Quick question for the deep Mac experts here: my accountant gives me my tax organizer as a PDF. Last year, for my 2018 taxes, all I had to do was open the PDF in Preview and fill it out as an online form (check boxes, fill in text boxes, etc.)

This year I opened my 2019 organizer PDF and Preview did not recognize it as a form. The only way I can edit it is by manually using the Markup bar, which would take forever.

Then, thinking it was a change in Preview (I upgraded to a new Mac and Catalina last December), I tried opening my 2018 tax organizer in Preview. And sure enough, it was no longer editable as a form in Preview either.

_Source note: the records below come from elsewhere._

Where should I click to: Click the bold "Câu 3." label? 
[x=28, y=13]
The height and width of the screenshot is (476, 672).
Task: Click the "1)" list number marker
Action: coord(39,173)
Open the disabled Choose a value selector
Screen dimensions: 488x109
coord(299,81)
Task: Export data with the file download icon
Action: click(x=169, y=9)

So I thought, maybe I need to use a PDF editor. So I bought PDF Pen from Smile Software (which I love), opened the PDF. And it is still not editable.

So then I went back to my old machine (a 2015 MacBook Pro still running Mohave) and sure enough, BOTH PDFs were editable as forms.

So what’s going on? Why can’t Preview under Catalina edit a PDF form? Can anyone clear up this mystery for me?



Whoa, that’s really freaky. Give Acrobat Reader a try in Catalina. PDFpen is great, but when you’re troubleshooting PDF issues, you want to go to the horse’s mouth.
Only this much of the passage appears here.